After crunching the numbers and parsing the polls, columnist Rob Lovitt has come to this very important conclusion: the future of the Great American Vacation is in your hands.
Image: Memorial Day
He has crunched the numbers and parsed the polls, and columnist Rob Lovitt has come to this very important conclusion: the future of the Great American Vacation is in your hands.MATT CAMPBELL / EPA

Listen up, people; this is important. And by “this,” I mean that vacation you’ve been considering. After crunching the numbers and parsing the polls, I’ve come to the conclusion that the future of the Great American Vacation is in your hands.
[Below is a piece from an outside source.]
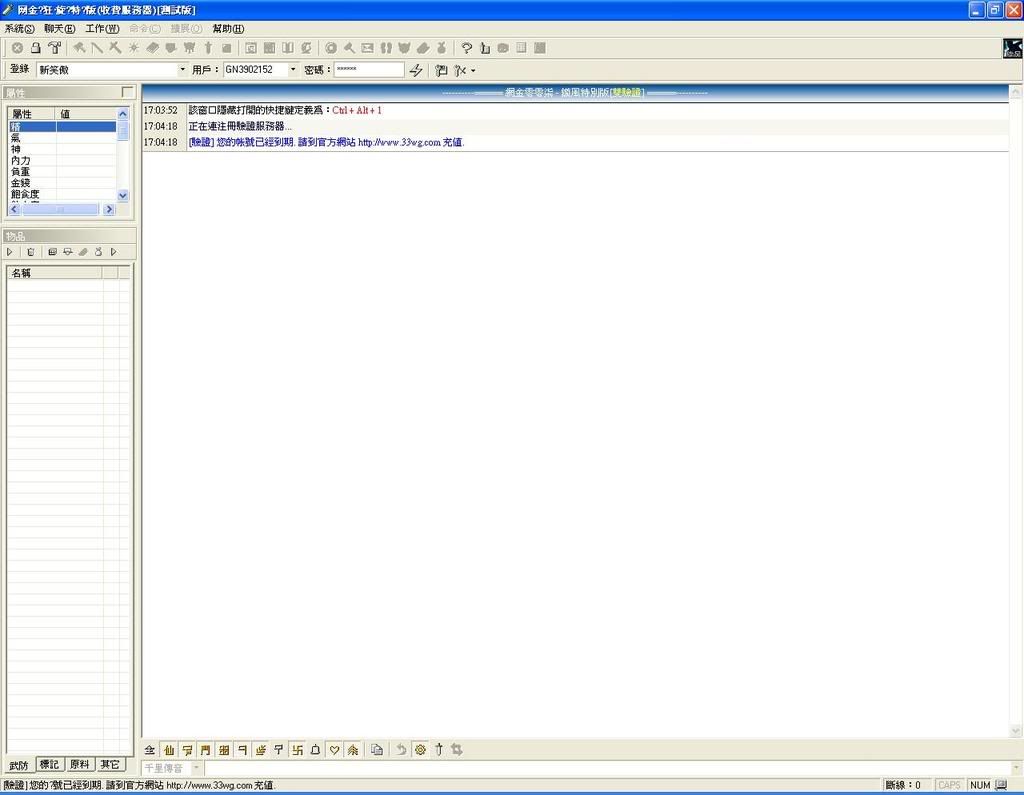
Task: Click the heart channel icon in the bottom toolbar
Action: coord(334,749)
The alternative? More stress on the home front, lower productivity in the workplace and a world where the government dictates the rules of relaxation — a concept that’s not as far-fetched as it sounds. Just ask Rep. Alan Grayson (D-Fla.), who last week introduced the Paid Vacation Act of 2009, a first-in-the-nation proposal that would make time off with pay mandatory for millions of people.

“There are certain basic elements that people need to have enjoyable lives,” says the congressman. “They need health care. They need a decent paying job. And for a good life, they need time off.”
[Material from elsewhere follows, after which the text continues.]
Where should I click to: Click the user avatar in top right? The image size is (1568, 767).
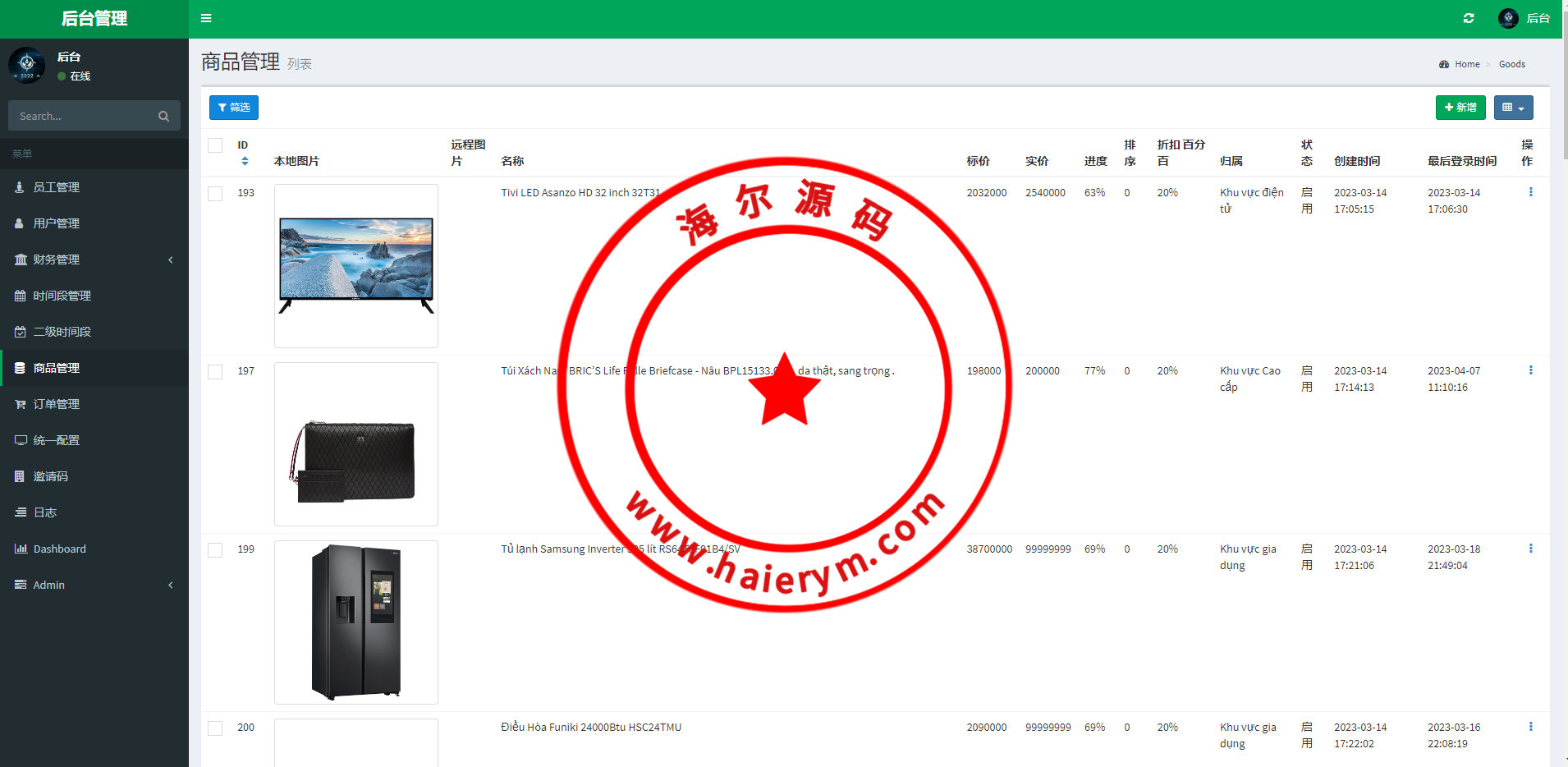pos(1508,18)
Amen to that! But does it really require an act of Congress to make it happen?

No-vacation nation
Heaven knows most Americans (at least those who are still employed) don’t get enough time off. According to the Bureau of Labor Statistics, the average American now works 160 more hours per year than in 1976. And nearly two out of five employed people work more than 40 hours a week, according to the latest data from Expedia.com.

And it’s killing us, say the folks at Take Back Your Time, a vacation advocacy group. Men who don’t take regular vacations are 32 percent more likely to die of heart attacks. It’s even worse for workaholic women, who have a 50 percent higher risk — and are more than twice as likely to suffer from depression — than their vacationing counterparts.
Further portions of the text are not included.